The woman who had escorted her interrupted the surly man. “Yet, Mr. Ramirez is currently rescuing an equally damaged work in Amsterdam.”
“I know, but Mark will fail in his attempt, because he has not accounted for the temperature differences between the inner and the outer wall. It will last a year, at most, and then begin to come apart again.” She had told Mark time and again what was wrong with the murals, but he refused to listen.
Amisal flipped pages in the file. “You have degrees in Art History and Chemistry, an unusual combination.” His tone was dry.
Tess wasn’t sure whether or not he was trying to help her with the committee. “Perhaps, but I needed the chemistry background to assist with restoration. I also have advanced degrees in Fine Art and Historical Preservation.”
A gray-haired man spoke up. “The timeline for this project is quite tight. With your work in France, do you think you can meet the baron’s deadline?”
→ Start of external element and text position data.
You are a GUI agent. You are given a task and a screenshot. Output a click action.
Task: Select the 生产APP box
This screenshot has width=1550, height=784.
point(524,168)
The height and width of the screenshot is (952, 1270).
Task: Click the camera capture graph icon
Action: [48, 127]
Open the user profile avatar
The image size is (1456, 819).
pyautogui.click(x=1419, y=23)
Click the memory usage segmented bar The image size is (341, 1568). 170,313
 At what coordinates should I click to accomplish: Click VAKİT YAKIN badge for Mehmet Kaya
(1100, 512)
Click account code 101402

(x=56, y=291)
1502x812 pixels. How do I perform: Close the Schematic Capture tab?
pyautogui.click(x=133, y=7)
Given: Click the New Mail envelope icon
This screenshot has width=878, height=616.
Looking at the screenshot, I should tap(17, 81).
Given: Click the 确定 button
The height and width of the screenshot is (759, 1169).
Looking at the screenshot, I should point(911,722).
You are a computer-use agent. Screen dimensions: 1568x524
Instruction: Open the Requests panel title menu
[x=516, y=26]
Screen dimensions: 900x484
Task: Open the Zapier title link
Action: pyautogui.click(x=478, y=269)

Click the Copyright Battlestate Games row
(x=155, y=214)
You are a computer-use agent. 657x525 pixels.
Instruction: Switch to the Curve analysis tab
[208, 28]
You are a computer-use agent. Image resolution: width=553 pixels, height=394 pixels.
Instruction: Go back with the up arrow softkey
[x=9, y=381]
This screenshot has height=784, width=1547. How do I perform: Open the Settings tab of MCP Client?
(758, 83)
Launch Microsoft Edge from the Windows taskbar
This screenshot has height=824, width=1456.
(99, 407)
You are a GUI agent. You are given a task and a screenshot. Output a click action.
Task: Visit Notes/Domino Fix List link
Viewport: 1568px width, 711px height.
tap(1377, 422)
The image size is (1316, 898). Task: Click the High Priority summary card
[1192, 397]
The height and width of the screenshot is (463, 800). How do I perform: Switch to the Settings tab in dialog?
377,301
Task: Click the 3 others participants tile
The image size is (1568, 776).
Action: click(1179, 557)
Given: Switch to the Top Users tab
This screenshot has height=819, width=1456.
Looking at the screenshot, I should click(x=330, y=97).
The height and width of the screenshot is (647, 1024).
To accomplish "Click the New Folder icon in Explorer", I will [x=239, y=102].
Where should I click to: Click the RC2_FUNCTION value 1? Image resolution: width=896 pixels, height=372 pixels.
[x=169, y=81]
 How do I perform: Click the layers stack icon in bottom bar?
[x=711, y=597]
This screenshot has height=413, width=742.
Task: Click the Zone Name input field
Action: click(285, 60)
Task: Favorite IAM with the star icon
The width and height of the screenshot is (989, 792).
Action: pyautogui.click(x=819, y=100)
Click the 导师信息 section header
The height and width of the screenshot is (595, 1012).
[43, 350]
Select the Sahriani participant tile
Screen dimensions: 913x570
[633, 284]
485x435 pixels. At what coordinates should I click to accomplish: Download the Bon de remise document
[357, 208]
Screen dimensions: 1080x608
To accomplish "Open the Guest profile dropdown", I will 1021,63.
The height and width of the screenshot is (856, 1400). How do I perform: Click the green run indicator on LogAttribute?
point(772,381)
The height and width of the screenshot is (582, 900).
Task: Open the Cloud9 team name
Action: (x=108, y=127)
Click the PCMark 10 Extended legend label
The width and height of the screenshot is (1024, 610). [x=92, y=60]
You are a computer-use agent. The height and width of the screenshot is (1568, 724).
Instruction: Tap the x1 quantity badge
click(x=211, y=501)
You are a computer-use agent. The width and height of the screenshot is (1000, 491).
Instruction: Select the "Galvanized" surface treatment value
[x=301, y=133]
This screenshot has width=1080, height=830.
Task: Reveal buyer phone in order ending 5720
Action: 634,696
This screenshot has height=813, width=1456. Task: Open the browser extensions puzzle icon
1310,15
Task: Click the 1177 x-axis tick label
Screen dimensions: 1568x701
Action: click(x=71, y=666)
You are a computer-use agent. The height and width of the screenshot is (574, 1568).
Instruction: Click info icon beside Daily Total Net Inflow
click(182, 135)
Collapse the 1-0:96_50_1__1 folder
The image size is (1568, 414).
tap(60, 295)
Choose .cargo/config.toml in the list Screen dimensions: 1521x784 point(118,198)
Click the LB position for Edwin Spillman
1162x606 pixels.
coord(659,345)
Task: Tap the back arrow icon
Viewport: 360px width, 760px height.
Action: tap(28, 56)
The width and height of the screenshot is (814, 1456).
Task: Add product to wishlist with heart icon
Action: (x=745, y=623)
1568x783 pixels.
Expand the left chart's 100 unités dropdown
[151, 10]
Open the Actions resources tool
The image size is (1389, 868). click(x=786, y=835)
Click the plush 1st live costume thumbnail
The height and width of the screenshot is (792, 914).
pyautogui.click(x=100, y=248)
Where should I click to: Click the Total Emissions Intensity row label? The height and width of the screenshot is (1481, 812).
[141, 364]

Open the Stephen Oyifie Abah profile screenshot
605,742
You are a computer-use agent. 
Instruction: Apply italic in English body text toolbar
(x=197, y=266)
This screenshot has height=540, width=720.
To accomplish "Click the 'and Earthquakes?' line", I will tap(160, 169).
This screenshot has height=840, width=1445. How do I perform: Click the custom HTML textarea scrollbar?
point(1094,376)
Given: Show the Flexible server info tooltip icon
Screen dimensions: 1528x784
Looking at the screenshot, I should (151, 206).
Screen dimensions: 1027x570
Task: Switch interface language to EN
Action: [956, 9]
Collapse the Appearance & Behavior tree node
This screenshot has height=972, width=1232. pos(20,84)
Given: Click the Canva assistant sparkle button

Tess ran her fingers over the monogrammed TWW on her well-worn portfolio. Do I give the answer they want or tell them the truth? “Until I do some preliminary work on the mural, I cannot say if I can or cannot meet that deadline. No one can. No one outside of the Stanhope family has seen the mural in twenty-five years. All anyone has to go on are photographs and newspaper reports from the Two-hundred-seventy-fifth celebration, and those are inconclusive.” She folded her hands on top of the portfolio. “As far as Montfort goes, the work is complete. All that is left is the grand re-opening of the chateau this coming weekend, and I promised the Comte de Montfort I would attend the soiree.”
The man at the end of the table looked up again, his expression hinting that perhaps the Comte wanted her there for other reasons.
Amisal took charge again, asking her about other work she had done over the past two years, and the compensation she desired for completing the project. It was a substantial sum, but less than she might make elsewhere.
He added some incentive. “As part of your salary, you would have the use of a cottage on the estate, as well as meals in the house if you would like.”
“Actually, that would be perfect. I hope I could have access to the house whenever I wanted, assuming it would not disturb the family.”